* Set task: Retype the lines between the one holding "The width and" and the one holding "This screenshot has", inclusive.

* Records to use:

________

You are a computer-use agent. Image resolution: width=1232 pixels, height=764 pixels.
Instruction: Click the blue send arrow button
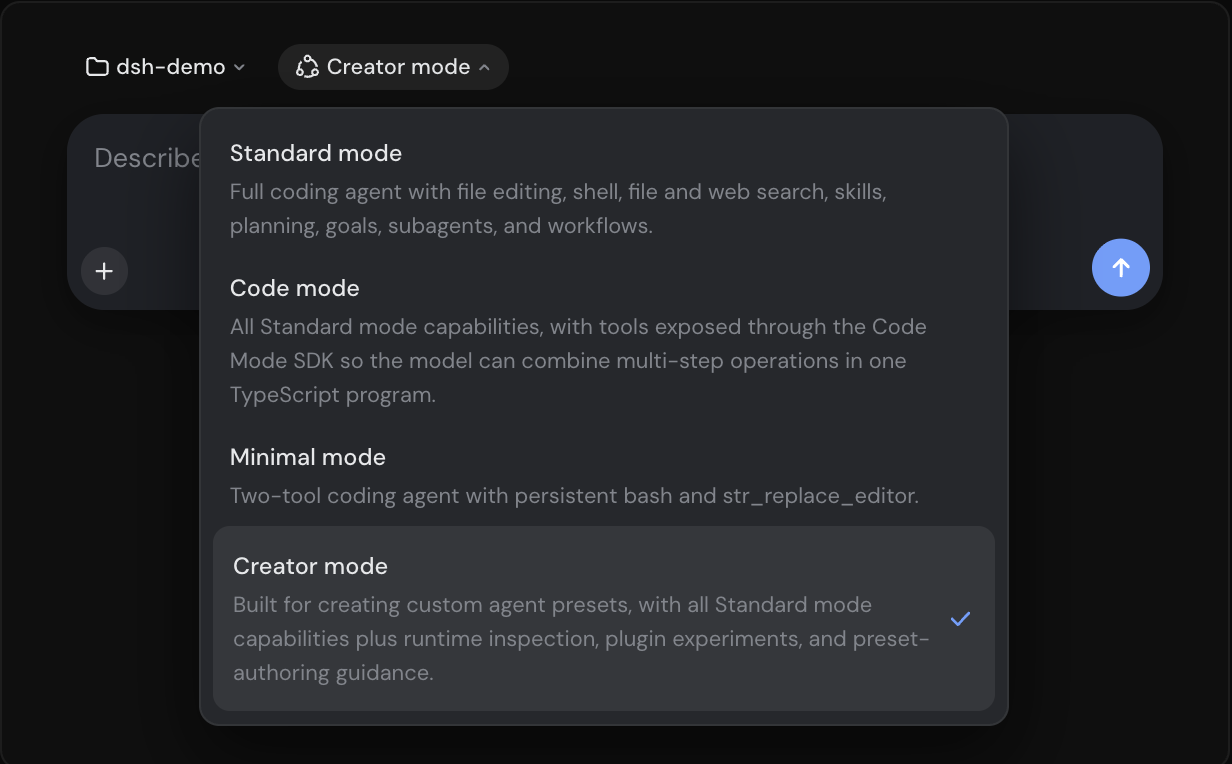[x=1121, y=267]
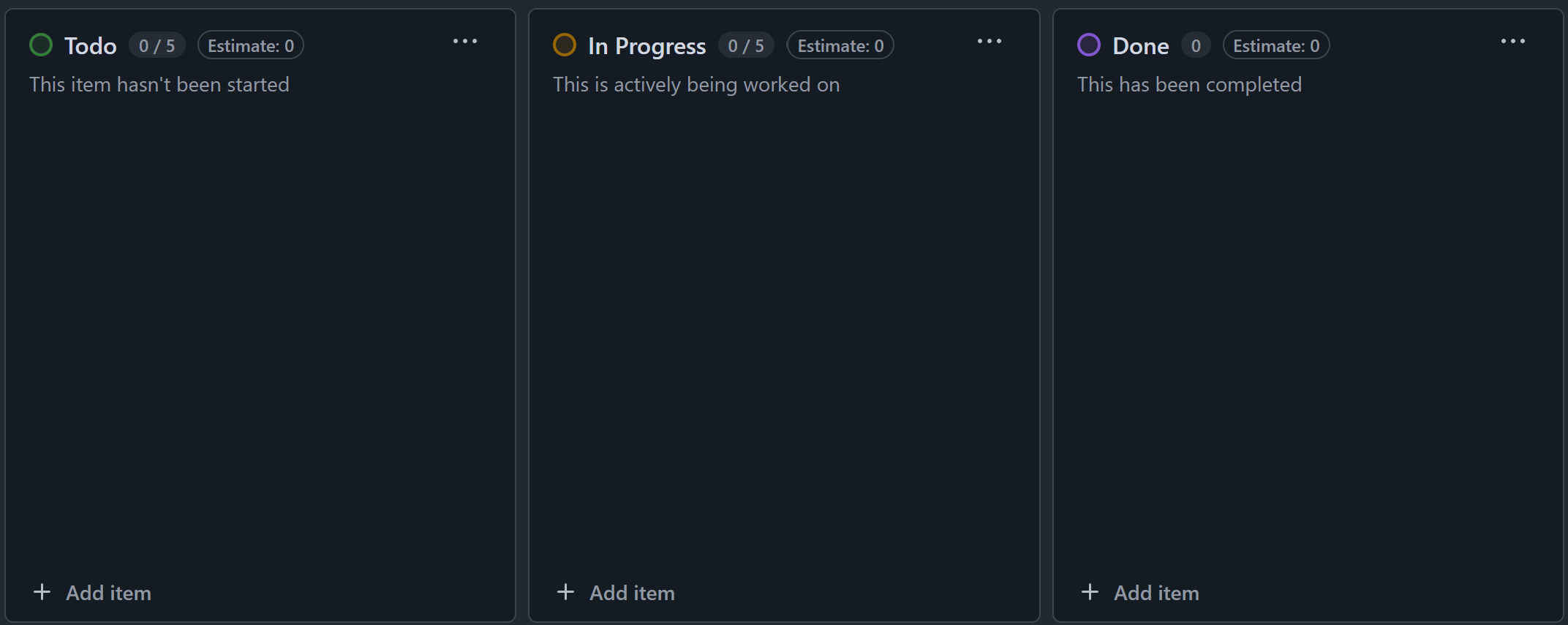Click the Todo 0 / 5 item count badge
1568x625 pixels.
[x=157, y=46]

________

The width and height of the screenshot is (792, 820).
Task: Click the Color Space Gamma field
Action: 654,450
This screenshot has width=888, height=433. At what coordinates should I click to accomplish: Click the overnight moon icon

________

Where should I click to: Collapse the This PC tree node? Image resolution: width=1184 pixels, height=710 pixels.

________

* Answer in full:
The width and height of the screenshot is (792, 820).
Task: Click the Color Space Gamma field
Action: 654,450
This screenshot has width=888, height=433. At what coordinates should I click to accomplish: Click the overnight moon icon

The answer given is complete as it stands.